Screenshot grounding data:
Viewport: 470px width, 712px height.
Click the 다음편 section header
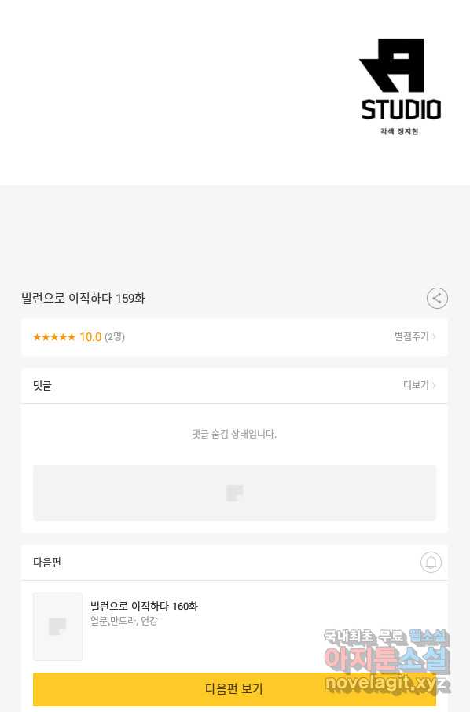(x=47, y=562)
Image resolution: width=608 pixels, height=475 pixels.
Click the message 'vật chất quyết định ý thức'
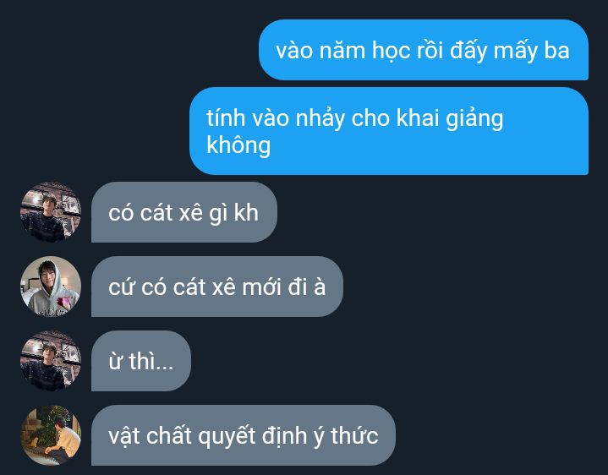pyautogui.click(x=244, y=435)
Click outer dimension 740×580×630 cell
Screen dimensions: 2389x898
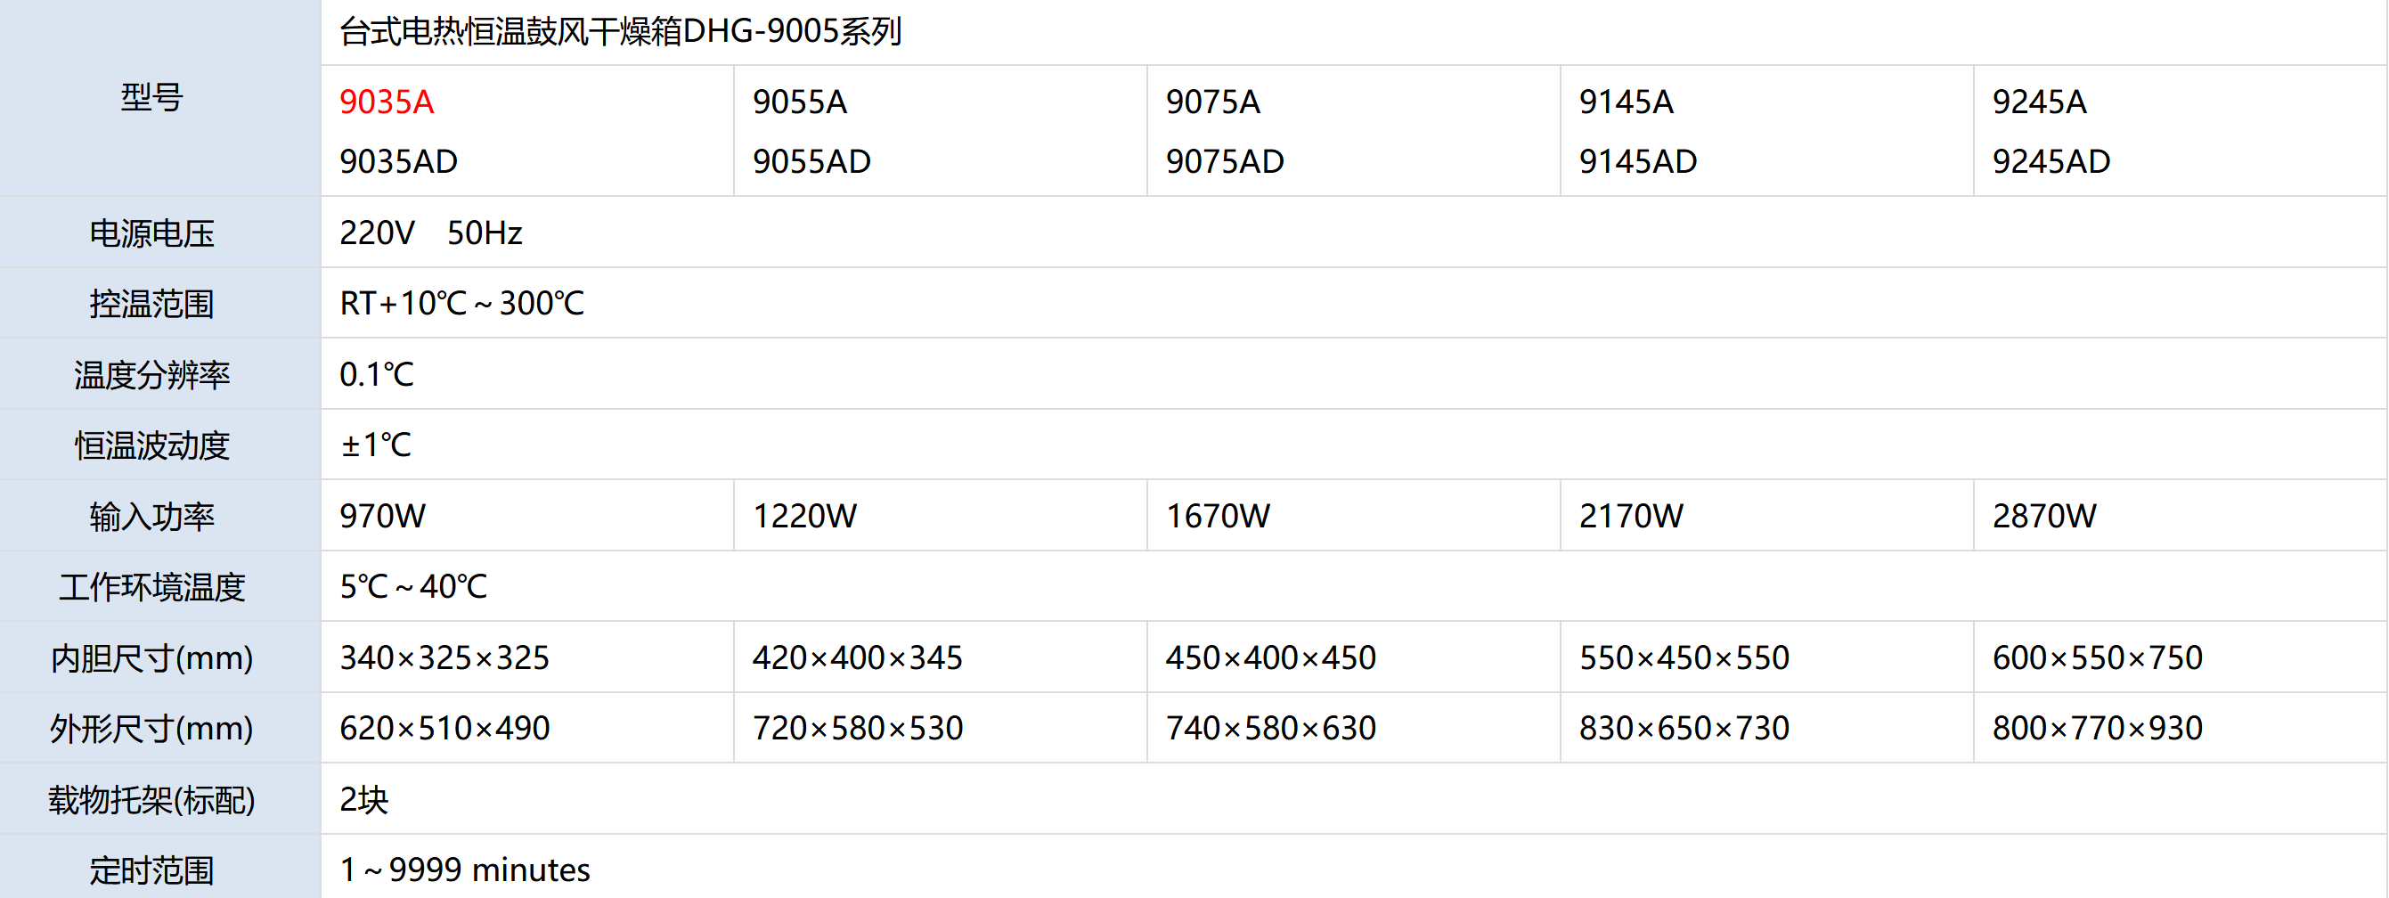click(1271, 728)
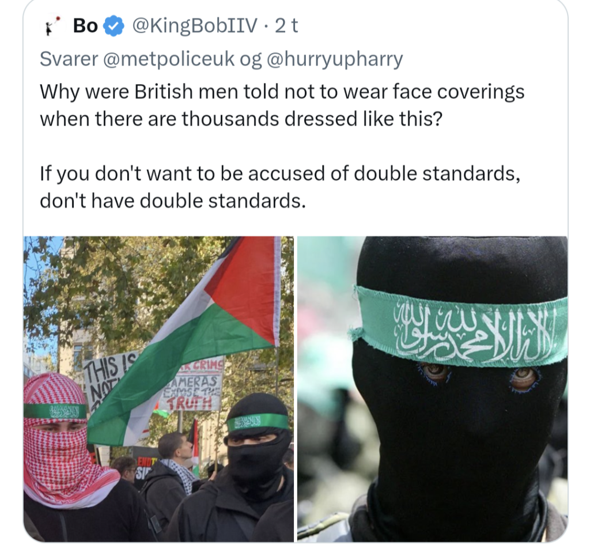
Task: Select the 'If you don't want' text line
Action: tap(281, 174)
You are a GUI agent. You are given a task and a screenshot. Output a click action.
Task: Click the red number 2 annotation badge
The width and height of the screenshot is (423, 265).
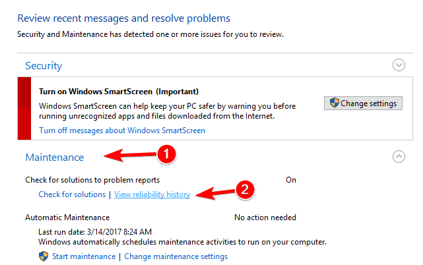click(x=245, y=191)
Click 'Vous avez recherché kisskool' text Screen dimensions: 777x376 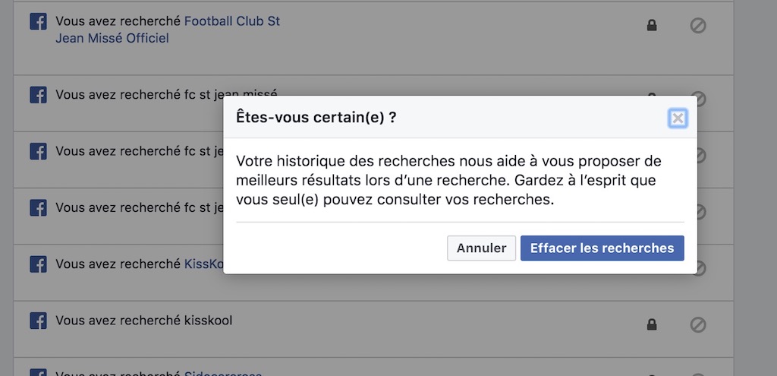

• EXERCISE PROMPT
Each record above is to be written out exactly; the pictures are not.

• ANSWER TO THIS TASK
Viewport: 470px width, 712px height.
Click the 다음편 section header
(x=47, y=562)
Image resolution: width=608 pixels, height=475 pixels.
Click the message 'vật chất quyết định ý thức'
pyautogui.click(x=244, y=435)
Click outer dimension 740×580×630 cell
Screen dimensions: 2389x898
click(1271, 728)
Task: Select the 'If you don't want' text line
Action: tap(281, 174)
You are a GUI agent. You are given a task and a screenshot. Output a click action.
Task: Click the red number 2 annotation badge
The width and height of the screenshot is (423, 265).
click(x=245, y=191)
Click 'Vous avez recherché kisskool' text Screen dimensions: 777x376 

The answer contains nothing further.